╭──

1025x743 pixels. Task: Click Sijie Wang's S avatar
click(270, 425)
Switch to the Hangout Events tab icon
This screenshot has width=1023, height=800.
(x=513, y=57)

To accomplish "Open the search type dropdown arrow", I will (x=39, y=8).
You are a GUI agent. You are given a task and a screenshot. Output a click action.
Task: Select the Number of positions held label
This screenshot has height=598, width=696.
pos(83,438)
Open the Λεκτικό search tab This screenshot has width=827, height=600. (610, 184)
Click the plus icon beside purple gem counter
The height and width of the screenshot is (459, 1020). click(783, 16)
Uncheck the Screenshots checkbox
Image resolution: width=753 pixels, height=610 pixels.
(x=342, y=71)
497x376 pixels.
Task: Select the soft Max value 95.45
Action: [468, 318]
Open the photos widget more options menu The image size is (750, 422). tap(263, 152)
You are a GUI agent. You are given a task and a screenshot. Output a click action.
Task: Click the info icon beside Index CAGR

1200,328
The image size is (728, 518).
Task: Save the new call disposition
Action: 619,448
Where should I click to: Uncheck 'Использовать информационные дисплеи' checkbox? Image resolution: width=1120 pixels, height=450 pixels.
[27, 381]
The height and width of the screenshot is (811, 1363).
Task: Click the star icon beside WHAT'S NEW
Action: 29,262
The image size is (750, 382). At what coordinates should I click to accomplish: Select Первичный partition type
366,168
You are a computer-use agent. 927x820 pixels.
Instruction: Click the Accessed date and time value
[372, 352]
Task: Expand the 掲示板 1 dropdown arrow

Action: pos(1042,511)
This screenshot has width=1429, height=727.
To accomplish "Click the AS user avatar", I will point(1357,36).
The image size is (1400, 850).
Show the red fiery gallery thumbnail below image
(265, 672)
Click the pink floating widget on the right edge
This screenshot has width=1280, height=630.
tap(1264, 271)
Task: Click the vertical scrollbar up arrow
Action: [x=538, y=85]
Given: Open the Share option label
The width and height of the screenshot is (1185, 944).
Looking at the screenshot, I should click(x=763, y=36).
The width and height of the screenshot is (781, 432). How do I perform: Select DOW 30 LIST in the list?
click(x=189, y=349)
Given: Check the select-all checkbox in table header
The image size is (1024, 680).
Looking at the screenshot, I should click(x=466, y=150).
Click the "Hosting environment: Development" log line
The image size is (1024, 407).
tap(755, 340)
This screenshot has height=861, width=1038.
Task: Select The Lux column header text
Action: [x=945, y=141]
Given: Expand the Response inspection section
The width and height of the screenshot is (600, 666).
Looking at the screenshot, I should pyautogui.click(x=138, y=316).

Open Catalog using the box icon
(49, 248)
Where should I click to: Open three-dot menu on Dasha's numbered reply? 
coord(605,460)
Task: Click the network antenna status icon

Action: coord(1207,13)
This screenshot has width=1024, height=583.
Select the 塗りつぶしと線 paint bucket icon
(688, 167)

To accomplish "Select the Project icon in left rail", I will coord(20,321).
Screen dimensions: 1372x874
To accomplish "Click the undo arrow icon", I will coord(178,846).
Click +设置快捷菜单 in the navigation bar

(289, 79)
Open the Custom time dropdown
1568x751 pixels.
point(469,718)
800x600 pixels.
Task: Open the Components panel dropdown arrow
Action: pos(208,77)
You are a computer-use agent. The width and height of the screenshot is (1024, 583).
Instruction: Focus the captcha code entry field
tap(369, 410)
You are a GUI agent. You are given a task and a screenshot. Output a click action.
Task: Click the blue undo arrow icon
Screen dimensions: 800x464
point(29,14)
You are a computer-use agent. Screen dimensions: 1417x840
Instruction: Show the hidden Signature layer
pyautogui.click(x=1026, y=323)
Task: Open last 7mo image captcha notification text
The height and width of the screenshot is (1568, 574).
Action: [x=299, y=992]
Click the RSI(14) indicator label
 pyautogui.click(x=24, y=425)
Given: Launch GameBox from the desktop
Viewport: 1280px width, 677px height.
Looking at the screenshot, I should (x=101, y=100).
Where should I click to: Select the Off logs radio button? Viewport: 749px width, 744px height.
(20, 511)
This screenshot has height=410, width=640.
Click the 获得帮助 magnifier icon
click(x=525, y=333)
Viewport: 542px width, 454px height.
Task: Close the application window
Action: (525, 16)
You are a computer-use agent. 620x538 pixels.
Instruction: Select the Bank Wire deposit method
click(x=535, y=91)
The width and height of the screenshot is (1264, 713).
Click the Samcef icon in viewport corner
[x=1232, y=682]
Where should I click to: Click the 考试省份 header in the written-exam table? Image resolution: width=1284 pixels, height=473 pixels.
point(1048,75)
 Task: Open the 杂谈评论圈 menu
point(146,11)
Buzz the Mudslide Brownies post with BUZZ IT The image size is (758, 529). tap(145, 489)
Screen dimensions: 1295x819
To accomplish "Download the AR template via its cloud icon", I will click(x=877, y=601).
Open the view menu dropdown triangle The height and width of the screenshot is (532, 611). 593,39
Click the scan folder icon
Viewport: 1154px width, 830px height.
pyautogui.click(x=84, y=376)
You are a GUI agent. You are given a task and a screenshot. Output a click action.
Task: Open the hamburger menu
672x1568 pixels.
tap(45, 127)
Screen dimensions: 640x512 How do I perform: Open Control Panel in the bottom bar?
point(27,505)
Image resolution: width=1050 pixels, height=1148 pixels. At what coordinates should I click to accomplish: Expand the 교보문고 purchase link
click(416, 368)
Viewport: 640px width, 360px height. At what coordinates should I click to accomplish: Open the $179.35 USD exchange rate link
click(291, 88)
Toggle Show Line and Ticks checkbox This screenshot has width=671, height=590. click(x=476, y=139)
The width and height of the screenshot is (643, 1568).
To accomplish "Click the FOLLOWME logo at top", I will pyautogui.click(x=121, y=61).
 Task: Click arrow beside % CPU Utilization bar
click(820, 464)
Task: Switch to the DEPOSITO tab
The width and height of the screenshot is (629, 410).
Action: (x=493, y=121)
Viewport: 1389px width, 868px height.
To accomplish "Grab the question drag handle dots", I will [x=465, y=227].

╰──

Work required » Using the data above, state the number of lines that contain the word "Switch"; add nothing else.

Reply to the exercise » 2